In this work, we introduce a deep learning approach called Sul-BertGRU, designed specifically for predicting S-sulfhydration sites in proteins, which integrates multi-directional gated recurrent unit (GRU) and BERT. First, Sul-BertGRU proposes an information entropy-enhanced BERT (IE-BERT) to preprocess protein sequences and extract initial features. Subsequently, confidence learning is employed to eliminate potential S-sulfhydration samples from the nonsulfhydration samples and select reliable negative samples. Then, considering the directional nature of the modification process, protein sequences are categorized into left, right, and full sequences centered on cysteines. We build a multi-directional GRU to enhance the extraction of directional sequence features and model the details of the enzymatic reaction involved in S-sulfhydration. Ultimately, we apply a parallel multi-head self-attention mechanism alongside a convolutional neural network to deeply analyze sequence features that might be missed at a local level. Sul-BertGRU achieves sensitivity, specificity, precision, accuracy, Matthews correlation coefficient, and area under the curve scores of 85.82%, 68.24%, 74.80%, 77.44%, 55.13%, and 77.03%, respectively. Sul-BertGRU demonstrates exceptional performance and proves to be a reliable method for predicting protein S-sulfhydration sites.
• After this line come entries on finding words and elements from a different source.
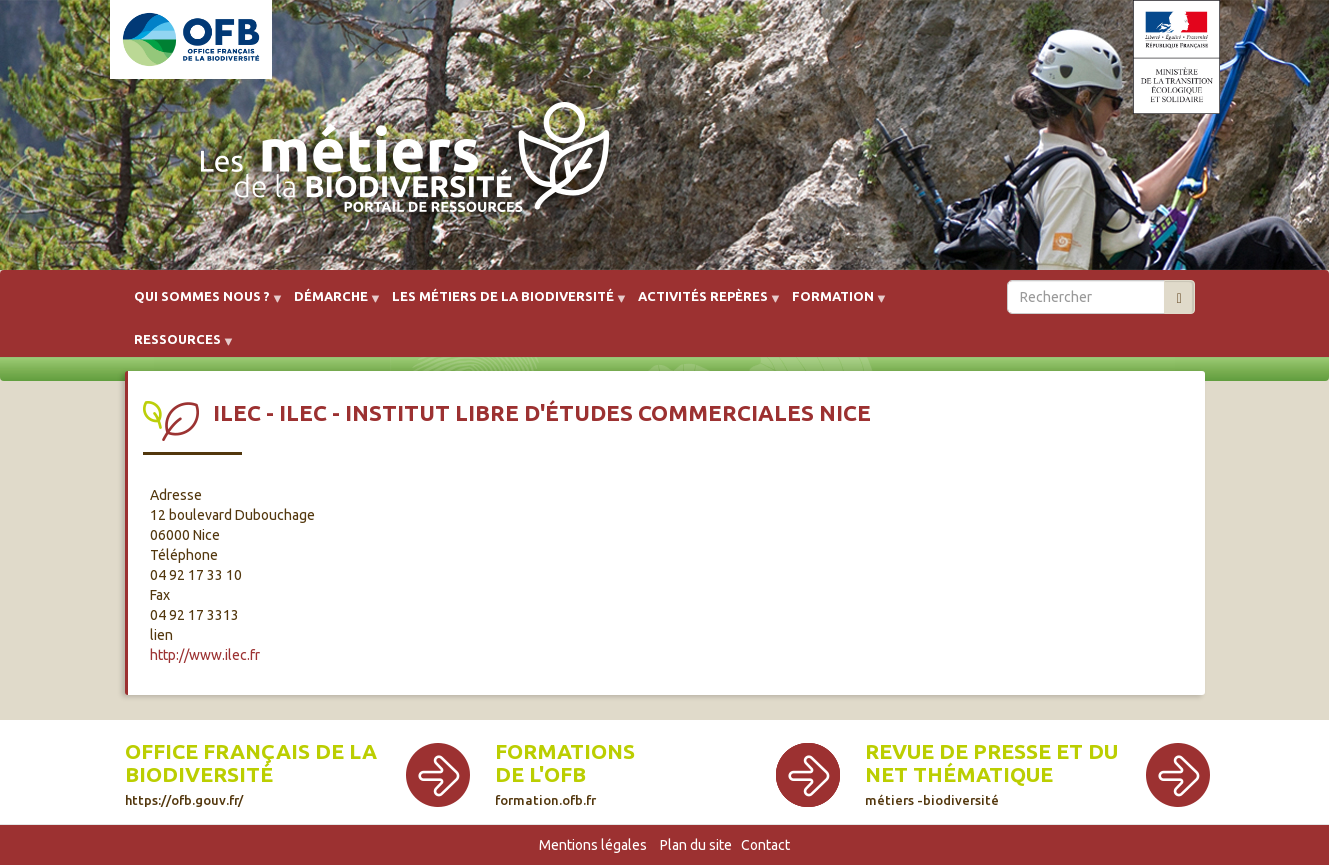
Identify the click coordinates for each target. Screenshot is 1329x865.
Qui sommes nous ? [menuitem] (202, 303)
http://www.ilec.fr (205, 655)
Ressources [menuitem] (177, 346)
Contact (765, 845)
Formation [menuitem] (833, 303)
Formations (565, 751)
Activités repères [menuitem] (703, 303)
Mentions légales (593, 845)
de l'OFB (540, 774)
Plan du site (696, 845)
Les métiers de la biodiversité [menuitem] (503, 303)
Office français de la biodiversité (251, 773)
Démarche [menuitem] (331, 303)
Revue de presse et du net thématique (991, 773)
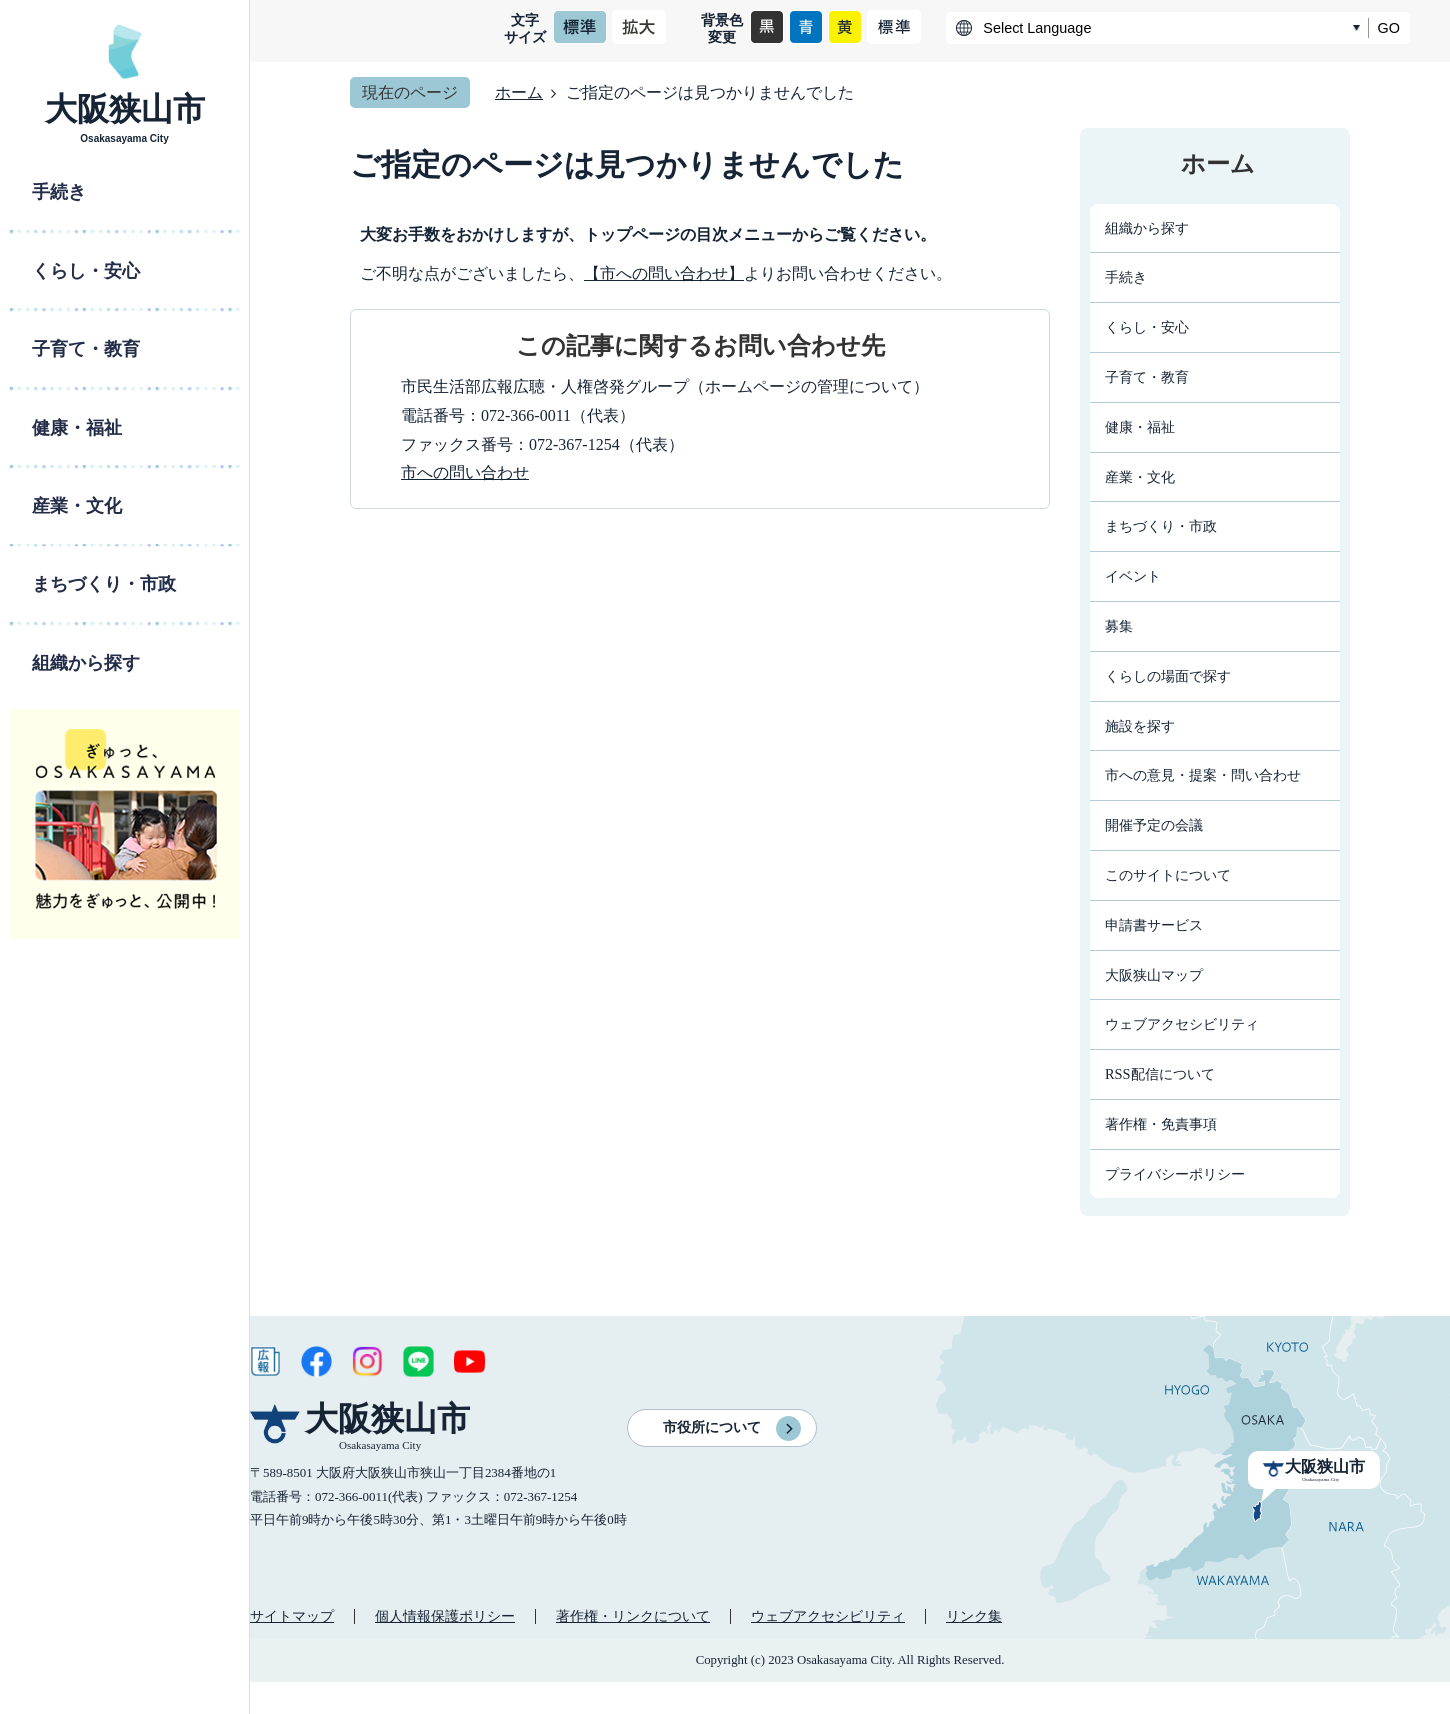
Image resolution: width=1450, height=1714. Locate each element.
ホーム (519, 92)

The source code and data are available at https://github.com/Severus0902/Sul-BertGRU/.
S-巯基化是一种关键的翻译后蛋白质修饰,在细胞识别、信号传导过程以及心血管和神经疾病的发生发展中起着关键作用,因此识别S-巯基化位点对于细胞生物学研究至关重要。与传统方法相比,深度学习在识别蛋白质位点方面显示出更高的效率和准确性,传统方法在准确定位非巯基化位点时往往缺乏敏感性和特异性。因此,我们采用深度学习方法来应对确定S-巯基化位点的挑战。
在这项工作中,我们引入了一种名为Sul-BertGRU的深度学习方法,专门用于预测蛋白质中的S-巯基化位点,该方法整合了多向门控循环单元(GRU)和BERT。首先,Sul-BertGRU提出了一种信息熵增强的BERT(IE-BERT)来预处理蛋白质序列并提取初始特征。随后,采用置信度学习从非巯基化样本中消除潜在的S-巯基化样本,并选择可靠的阴性样本。然后,考虑到修饰过程的方向性,将蛋白质序列分类为以半胱氨酸为中心的左、右和全序列。我们构建了一个多向GRU来增强对方向性序列特征的提取,并对S-巯基化中涉及的酶促反应细节进行建模。最终,我们应用并行多头自注意力机制以及卷积神经网络来深入分析可能在局部水平上被遗漏的序列特征。Sul-BertGRU的敏感性、特异性、精确率、准确率、马修斯相关系数和曲线下面积得分分别达到85.82%、68.24%、74.80%、77.44%、55.13%和77.03%。Sul-BertGRU表现出卓越的性能,被证明是一种预测蛋白质S-巯基化位点的可靠方法。